§ WHAT IS BEING ASKED
I need the lines from the one containing "Viewport: 1175px width, 619px" through the last line of the entries retyped exactly, with no pictures among them.

§ Pixel coordinate grounding data

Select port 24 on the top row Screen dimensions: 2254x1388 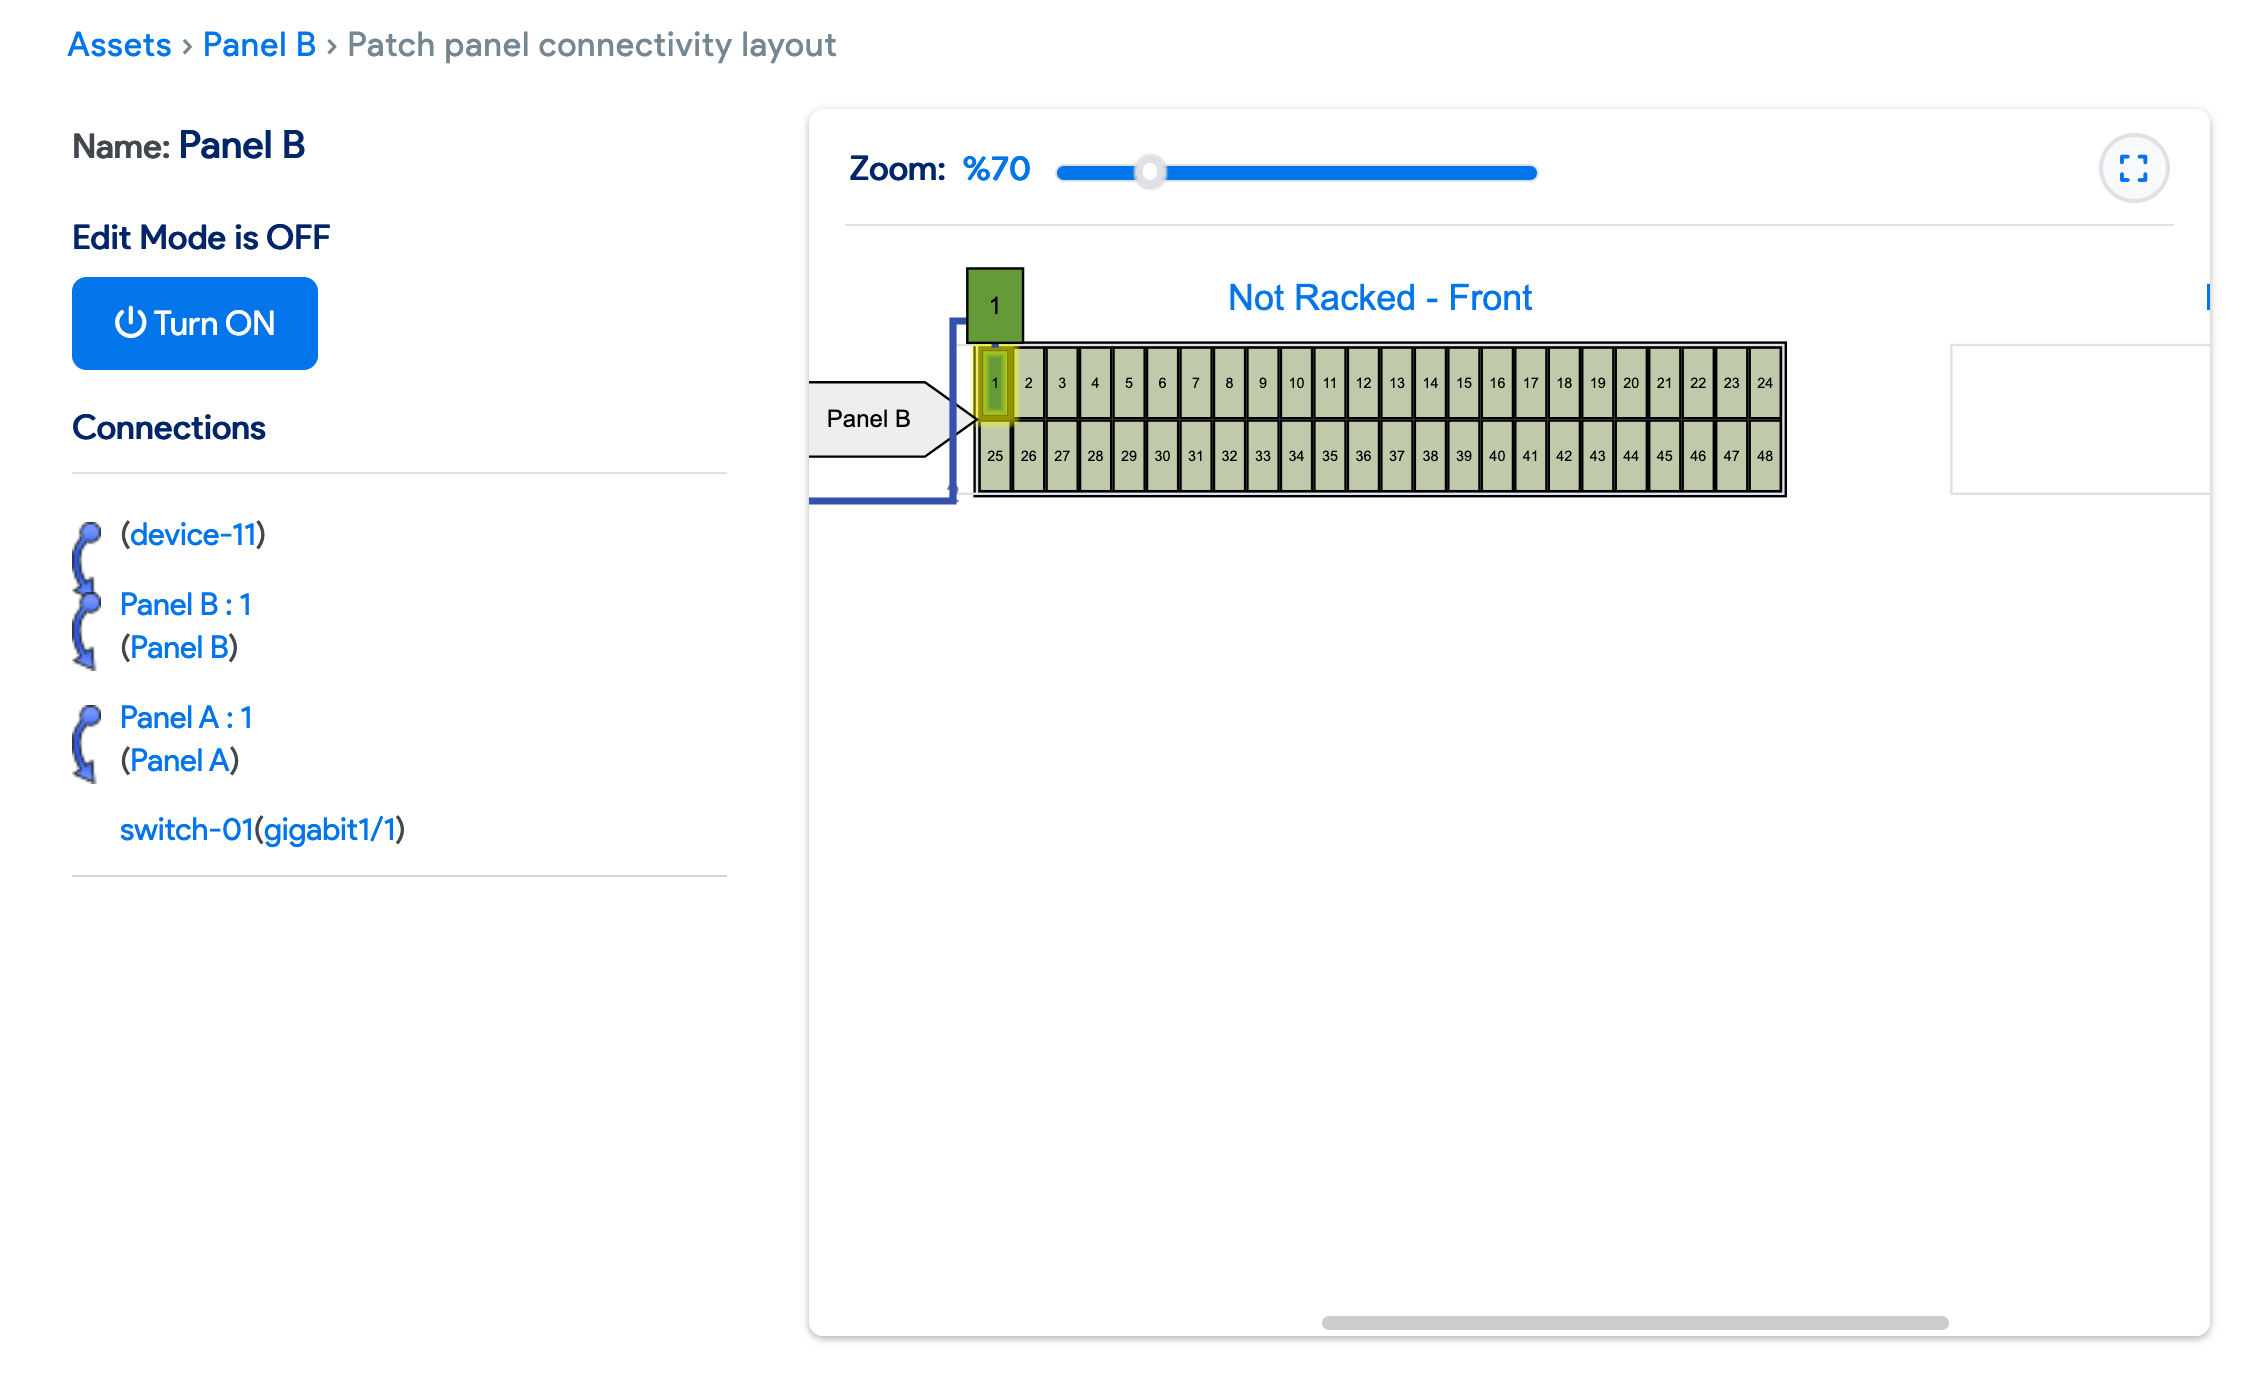[1764, 383]
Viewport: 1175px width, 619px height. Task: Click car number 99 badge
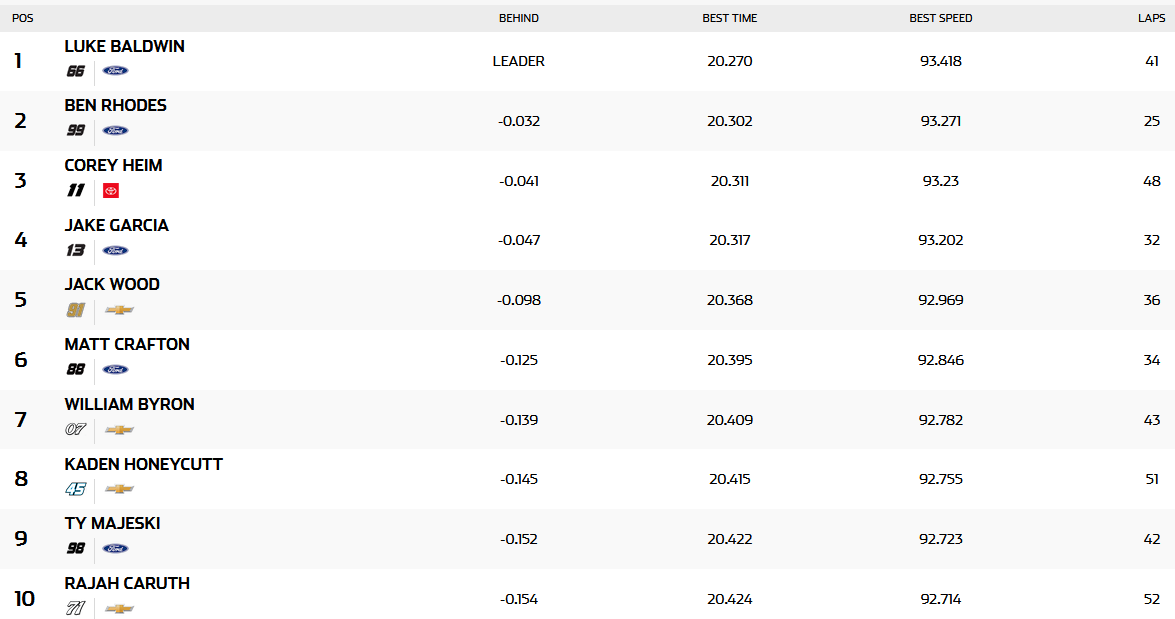pyautogui.click(x=76, y=131)
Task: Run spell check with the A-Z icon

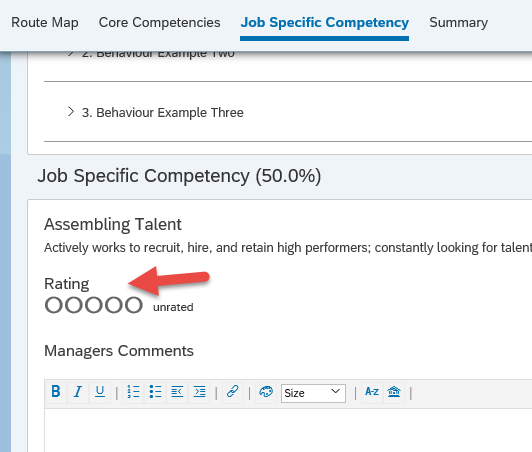Action: (372, 392)
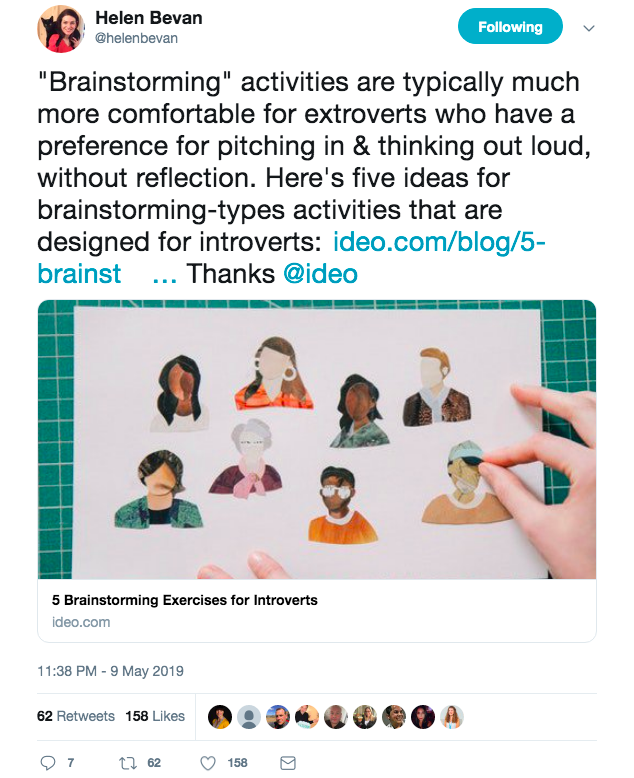The image size is (634, 778).
Task: Like the tweet with the heart icon
Action: 208,763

§ OUTPUT FOR THIS TASK
Viewport: 1175px width, 619px height. Task: Click car number 99 badge
pyautogui.click(x=76, y=131)
Task: Run spell check with the A-Z icon

Action: (372, 392)
The image size is (634, 778).
Task: Like the tweet with the heart icon
Action: 208,763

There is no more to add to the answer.